[ENTRIES SHOWN — start]
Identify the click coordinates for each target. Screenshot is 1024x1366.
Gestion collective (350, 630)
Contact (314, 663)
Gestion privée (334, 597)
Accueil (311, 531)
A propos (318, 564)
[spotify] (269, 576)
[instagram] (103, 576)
[ENTRIES SHOWN — finish]
For this exercise, return every line from the data that holds the string "Gestion".

WRITTEN RESPONSE:
Gestion collective (350, 630)
Gestion privée (334, 597)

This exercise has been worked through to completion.